Thursday, December 11, 2008

Putting a Poetry Manuscript Together

January O'Neil has a great essay here about putting a manuscript of poems together. It made me think about my own process of putting together a book length work.

What helped me most was putting together chapbooks. Somehow, in a shorter form, it's easier to keep track of the overarching theme and how the poems work together.

It's much like the graduate school process. One gets used to putting together a 10 page paper in undergraduate school, so when I got to grad school and had to write a 20 page paper, I told myself, "It's just a longer 10 page paper." When I had to write my MA thesis, I said, "If you can write a 20 page paper, you can write a 50 page paper." And when I wrote my dissertation (a requirement which had terrified me when I started graduate school), I told myself to think of it as just a series of 20 page essays, which is how I shaped it as I wrote the first draft.

In fact, I've seen several books of poems that don't actually fit as nicely together as one unified work. But each section works on its own--the book is essentially a series of small chapbooks.

For all the thinking that we poets do about putting together a book-length manuscript, there's very little out there that I've discovered that analyzes the process. The only book I've ever seen about it is Ordering the Storm: How to Put Together a Book of Poems edited by Susan Grimm (published by Cleveland State University Poetry Center in 2006). I first read about the book on Kelli Russell Agodon's blog here.

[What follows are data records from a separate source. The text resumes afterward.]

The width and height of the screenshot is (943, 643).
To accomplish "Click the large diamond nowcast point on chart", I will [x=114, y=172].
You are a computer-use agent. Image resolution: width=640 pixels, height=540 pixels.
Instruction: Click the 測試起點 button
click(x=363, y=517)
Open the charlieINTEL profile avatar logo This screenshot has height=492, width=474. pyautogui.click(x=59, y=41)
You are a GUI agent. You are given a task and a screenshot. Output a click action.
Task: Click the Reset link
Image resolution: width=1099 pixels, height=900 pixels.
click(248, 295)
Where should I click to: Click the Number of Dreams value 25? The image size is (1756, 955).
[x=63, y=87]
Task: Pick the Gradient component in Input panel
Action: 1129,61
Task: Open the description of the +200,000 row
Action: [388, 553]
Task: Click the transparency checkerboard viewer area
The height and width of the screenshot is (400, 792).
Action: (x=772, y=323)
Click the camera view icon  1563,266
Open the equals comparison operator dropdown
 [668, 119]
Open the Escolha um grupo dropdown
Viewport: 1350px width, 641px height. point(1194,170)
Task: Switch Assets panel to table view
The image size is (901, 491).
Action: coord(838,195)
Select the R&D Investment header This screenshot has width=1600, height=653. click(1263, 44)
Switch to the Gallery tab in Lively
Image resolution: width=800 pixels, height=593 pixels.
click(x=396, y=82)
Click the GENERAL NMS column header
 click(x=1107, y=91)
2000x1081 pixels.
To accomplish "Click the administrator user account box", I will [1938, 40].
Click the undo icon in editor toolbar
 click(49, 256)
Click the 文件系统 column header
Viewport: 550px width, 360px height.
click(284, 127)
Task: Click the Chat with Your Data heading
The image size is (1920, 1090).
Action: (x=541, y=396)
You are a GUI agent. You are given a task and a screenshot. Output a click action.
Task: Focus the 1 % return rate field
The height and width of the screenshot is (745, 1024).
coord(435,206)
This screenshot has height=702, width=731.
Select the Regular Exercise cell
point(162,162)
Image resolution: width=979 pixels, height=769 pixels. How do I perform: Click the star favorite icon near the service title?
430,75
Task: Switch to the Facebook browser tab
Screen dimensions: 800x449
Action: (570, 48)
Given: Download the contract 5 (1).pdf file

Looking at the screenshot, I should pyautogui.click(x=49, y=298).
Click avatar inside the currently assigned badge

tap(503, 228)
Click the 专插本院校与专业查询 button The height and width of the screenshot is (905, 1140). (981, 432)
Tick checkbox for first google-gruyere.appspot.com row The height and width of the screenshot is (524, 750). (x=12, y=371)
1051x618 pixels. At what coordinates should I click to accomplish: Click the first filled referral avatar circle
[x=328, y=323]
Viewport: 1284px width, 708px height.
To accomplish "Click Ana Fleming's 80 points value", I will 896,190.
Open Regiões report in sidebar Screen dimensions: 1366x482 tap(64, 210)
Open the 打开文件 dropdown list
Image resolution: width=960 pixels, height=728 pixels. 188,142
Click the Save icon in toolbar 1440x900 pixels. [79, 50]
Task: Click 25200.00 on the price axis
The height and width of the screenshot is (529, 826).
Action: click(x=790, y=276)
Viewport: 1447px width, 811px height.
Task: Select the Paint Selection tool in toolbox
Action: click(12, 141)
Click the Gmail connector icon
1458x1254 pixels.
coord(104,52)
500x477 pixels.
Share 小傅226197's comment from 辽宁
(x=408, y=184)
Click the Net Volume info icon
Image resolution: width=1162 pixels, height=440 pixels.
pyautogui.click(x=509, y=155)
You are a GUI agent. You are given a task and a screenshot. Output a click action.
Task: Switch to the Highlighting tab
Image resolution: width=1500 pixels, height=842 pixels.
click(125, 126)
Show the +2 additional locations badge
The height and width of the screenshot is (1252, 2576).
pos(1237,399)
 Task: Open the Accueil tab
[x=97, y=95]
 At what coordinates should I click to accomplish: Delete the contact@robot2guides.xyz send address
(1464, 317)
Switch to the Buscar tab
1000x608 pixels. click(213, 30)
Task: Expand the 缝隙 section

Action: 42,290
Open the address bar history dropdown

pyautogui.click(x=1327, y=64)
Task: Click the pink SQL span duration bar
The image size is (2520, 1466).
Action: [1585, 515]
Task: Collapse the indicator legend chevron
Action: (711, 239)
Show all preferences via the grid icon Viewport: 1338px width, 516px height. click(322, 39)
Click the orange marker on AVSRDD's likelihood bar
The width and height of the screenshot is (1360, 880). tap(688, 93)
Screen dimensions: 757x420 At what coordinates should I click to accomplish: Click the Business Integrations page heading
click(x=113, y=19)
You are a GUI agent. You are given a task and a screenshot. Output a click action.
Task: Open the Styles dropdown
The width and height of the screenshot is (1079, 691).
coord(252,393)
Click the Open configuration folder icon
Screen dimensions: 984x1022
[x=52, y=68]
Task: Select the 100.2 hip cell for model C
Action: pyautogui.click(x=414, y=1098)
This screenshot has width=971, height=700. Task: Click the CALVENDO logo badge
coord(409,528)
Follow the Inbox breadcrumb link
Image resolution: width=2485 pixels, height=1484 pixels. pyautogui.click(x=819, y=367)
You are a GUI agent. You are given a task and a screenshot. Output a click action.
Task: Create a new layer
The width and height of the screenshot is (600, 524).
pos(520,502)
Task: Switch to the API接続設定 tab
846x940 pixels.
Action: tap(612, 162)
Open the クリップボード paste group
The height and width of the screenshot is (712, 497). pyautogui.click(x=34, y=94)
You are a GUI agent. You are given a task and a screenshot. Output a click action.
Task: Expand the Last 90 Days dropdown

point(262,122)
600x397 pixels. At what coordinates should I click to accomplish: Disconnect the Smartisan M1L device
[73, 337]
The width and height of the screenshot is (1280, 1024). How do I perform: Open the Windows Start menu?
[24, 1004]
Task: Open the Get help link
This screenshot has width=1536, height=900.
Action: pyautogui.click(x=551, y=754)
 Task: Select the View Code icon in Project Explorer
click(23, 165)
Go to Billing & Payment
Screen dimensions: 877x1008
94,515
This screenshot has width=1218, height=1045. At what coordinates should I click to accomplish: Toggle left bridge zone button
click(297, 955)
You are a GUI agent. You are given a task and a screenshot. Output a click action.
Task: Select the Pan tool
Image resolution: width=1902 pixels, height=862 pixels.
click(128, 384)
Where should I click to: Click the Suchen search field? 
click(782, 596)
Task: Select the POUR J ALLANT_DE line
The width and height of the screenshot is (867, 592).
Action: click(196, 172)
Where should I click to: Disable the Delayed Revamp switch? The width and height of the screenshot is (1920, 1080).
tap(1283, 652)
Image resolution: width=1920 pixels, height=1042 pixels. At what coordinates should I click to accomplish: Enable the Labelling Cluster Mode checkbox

I pulled the book off the shelf, but earlier this year, when I read it, I underlined passages that aren't really about putting a book together. For example, Jeff Gundy talks about his teaching job at a small liberal arts school and says, "I don't mean to complain--this is absorbing, engaging, rewarding work, it pays a living wage, my office is air conditioned, and my students and colleagues are mostly smart and friendly. It is just a lot to stay ahead of, it it's to be done right. Add in the effort to keep some kind of literary life going . . ." (page 14).

The main thing I learned from the book is that there are many, many ways to put together a book of poems. And I already knew that. But I often read books that don't tell me much that I didn't already know--it's nice to be reminded of what I know and nice to find solidarity in the voices in the book.